A London publishing staffer has been arrested and charged by the FBI with allegedly stealing hundreds of book manuscripts over several years.
The Department of Justice (DOJ) announced on 5th January that 29-year-old Filippo Bernardini, an Italian citizen who works as a rights co-ordinator at S&S UK, was charged with wire fraud and aggravated identity theft "in connection with a multi-year scheme to impersonate individuals involved in the publishing industry in order to fraudulently obtain hundreds of pre-publication manuscripts of novels and other forthcoming books".
A spokesperson for Simon & Schuster said the publisher was “shocked and horrified” by the allegations Bernardini faces and that he has been suspended until there is further information on the case.
“The safekeeping of our authors’ intellectual property is of primary importance to Simon & Schuster, and for all in the publishing industry, and we are grateful to the FBI for investigating these incidents and bringing charges against the alleged perpetrator,” the spokesperson said. Simon & Schuster is not accused of any wrongdoing in the indictment.
The DOJ said Bernardini was arrested after landing at John F Kennedy International Airport and will be presented today (6th January) before United States magistrate judge Robert W Lehrburger in Manhattan federal court.
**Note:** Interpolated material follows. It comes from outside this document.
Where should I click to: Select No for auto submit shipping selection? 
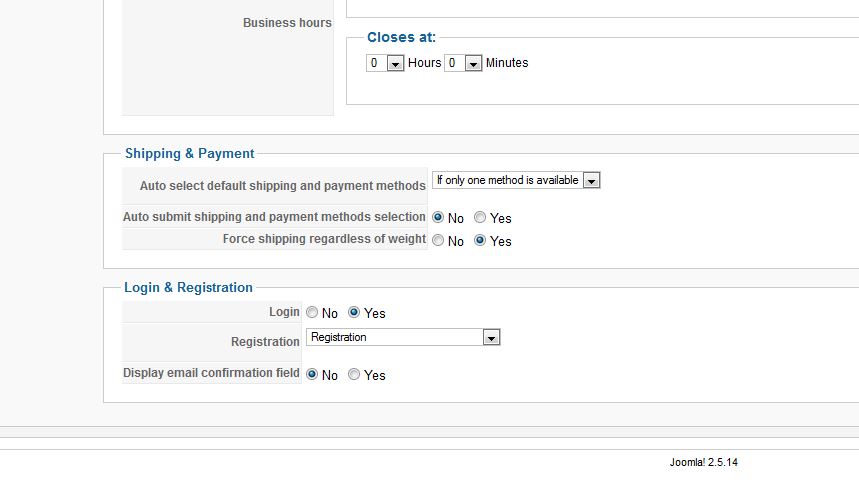438,217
The case is assigned to US district judge Colleen McMahon.
US attorney Damian Williams said: “Filippo Bernardini allegedly impersonated publishing industry individuals in order to have authors, including a Pulitzer Prize-winner, send him pre-publication manuscripts for his own benefit. This real-life storyline now reads as a cautionary tale, with the plot twist of Bernardini facing federal criminal charges for his misdeeds.”
Michael J Driscoll, the assistant director-in-charge of the New York Office of the FBI, added: “Unpublished manuscripts are works of art to the writers who spend the time and energy creating them. Publishers do all they can to protect those unpublished pieces because of their value. We allege Mr Bernardini used his insider knowledge of the industry to get authors to send him their unpublished books and texts by posing as agents, publishing houses and literary scouts. Mr Bernardini was allegedly trying to steal other people's literary ideas for himself, but in the end he wasn't creative enough to get away with it."
The indictment, unsealed in Manhattan federal court, alleged Bernardini began impersonating agents, editors and other individuals involved in publishing to fraudulently obtain pre-publication manuscripts around August 2016.
The indictment claims Bernardini created fake email accounts that were designed to impersonate real people employed in the publishing industry, and registered more than 160 internet domains that were crafted to be "confusingly similar to the real entities that they were impersonating, including only minor typographical errors that would be difficult for the average recipient to identity during a cursory review".
An example of this was often replacing the lower-case letter "m" with the lower-case letters "r" and "n", which, when placed together as "rn", resemble an "m". The indictment said "in or about September 2020" Bernardini used a fraudulent email address to impersonate a well-known editor and publisher to email a Pulitizer Prize-winning author to request a copy of their forthcoming manuscript, which the author emailed to Bernardini believing him to be the editor.
The indictment also alleges Bernardini created a webpage that impersonated a New York City-based literary scouting company.
The Bookseller has previously reported on several instances of spear phishing scams, where people had been tricked into submitting manuscripts after receiving scam emails. Books by authors including Margaret Atwood and Sally Rooney are said to have been targeted.
Bernardini has yet to issue a public comment directly or through a spokesperson.